:: Exercise prompt ::
Transcribe, without any change, the line that includes "1008x1193 pixels." and all the lines that come after it in the material below.

:: Data records ::

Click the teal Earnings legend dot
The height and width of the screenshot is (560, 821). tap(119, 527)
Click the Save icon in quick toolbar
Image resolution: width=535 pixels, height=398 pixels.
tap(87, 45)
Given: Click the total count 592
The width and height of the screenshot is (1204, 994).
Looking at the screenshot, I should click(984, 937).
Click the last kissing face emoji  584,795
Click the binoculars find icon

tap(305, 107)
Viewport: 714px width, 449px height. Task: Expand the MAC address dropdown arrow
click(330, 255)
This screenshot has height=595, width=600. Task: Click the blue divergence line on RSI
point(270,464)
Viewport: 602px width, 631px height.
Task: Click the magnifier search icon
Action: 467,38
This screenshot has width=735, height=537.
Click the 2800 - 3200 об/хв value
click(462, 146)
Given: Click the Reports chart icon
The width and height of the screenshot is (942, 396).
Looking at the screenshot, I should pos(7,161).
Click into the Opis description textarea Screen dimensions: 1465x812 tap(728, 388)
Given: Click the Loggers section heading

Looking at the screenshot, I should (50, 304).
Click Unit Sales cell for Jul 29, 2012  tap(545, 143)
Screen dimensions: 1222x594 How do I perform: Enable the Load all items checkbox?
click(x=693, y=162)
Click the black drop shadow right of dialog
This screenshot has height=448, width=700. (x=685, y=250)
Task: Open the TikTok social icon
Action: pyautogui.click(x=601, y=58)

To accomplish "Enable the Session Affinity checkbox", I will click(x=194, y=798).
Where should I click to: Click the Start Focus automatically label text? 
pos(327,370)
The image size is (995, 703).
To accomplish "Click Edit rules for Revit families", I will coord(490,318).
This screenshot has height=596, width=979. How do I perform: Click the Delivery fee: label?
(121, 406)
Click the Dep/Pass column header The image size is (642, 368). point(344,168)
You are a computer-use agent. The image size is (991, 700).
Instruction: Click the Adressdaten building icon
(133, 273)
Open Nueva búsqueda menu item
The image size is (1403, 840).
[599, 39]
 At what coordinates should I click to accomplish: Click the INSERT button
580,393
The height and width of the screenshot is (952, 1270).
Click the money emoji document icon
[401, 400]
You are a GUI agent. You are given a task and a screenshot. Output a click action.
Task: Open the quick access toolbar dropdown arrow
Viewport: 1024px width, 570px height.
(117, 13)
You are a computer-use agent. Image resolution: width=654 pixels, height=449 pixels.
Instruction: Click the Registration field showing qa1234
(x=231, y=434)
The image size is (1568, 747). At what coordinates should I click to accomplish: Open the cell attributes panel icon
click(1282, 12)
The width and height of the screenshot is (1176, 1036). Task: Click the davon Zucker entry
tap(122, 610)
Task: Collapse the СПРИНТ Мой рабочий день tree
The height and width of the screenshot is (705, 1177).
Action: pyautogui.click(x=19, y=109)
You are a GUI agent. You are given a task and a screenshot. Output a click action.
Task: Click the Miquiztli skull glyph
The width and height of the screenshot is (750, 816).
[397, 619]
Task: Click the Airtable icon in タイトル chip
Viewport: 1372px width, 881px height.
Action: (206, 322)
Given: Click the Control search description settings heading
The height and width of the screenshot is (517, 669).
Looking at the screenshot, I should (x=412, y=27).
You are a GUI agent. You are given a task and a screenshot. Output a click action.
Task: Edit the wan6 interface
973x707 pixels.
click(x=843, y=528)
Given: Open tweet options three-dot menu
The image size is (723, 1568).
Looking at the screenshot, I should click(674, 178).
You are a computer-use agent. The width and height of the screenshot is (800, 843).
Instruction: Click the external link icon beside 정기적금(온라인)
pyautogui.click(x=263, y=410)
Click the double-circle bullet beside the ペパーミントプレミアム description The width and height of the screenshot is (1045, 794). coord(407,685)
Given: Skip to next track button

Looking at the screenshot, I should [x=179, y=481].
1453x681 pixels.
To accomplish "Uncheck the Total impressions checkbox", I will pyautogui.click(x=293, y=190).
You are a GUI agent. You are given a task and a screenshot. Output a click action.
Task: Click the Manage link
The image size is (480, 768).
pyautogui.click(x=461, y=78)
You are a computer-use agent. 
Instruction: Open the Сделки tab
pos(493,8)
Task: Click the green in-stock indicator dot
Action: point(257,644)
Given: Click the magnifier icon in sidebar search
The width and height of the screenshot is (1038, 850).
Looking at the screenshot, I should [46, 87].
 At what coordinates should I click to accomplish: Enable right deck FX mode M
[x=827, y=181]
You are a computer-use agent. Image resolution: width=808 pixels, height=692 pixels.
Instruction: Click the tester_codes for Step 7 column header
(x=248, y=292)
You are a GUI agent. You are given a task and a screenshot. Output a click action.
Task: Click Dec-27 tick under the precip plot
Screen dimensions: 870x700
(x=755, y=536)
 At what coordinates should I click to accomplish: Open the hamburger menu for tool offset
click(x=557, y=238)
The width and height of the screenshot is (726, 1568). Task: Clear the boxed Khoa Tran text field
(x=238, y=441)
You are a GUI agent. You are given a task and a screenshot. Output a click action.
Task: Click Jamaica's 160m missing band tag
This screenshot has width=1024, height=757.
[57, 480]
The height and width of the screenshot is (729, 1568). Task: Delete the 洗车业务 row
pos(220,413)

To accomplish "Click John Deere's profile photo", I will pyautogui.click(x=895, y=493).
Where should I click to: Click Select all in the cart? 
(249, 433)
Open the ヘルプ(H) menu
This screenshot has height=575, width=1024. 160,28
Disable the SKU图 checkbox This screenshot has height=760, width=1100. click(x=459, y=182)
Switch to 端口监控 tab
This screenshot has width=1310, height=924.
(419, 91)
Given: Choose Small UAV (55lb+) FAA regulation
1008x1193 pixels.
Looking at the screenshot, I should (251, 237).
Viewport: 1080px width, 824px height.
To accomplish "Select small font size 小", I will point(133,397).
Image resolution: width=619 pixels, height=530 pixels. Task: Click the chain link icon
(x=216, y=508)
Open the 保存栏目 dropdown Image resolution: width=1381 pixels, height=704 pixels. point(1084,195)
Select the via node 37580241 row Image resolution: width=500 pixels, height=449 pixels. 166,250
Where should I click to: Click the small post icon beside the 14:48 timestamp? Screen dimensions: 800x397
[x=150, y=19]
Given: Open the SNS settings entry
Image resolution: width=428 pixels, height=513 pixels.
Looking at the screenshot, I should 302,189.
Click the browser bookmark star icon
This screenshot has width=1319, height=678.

:: Output for this exercise ::
1008x1193 pixels.
Looking at the screenshot, I should (251, 237).
Viewport: 1080px width, 824px height.
To accomplish "Select small font size 小", I will point(133,397).
Image resolution: width=619 pixels, height=530 pixels. Task: Click the chain link icon
(x=216, y=508)
Open the 保存栏目 dropdown Image resolution: width=1381 pixels, height=704 pixels. point(1084,195)
Select the via node 37580241 row Image resolution: width=500 pixels, height=449 pixels. 166,250
Where should I click to: Click the small post icon beside the 14:48 timestamp? Screen dimensions: 800x397
[x=150, y=19]
Given: Open the SNS settings entry
Image resolution: width=428 pixels, height=513 pixels.
Looking at the screenshot, I should 302,189.
Click the browser bookmark star icon
This screenshot has width=1319, height=678.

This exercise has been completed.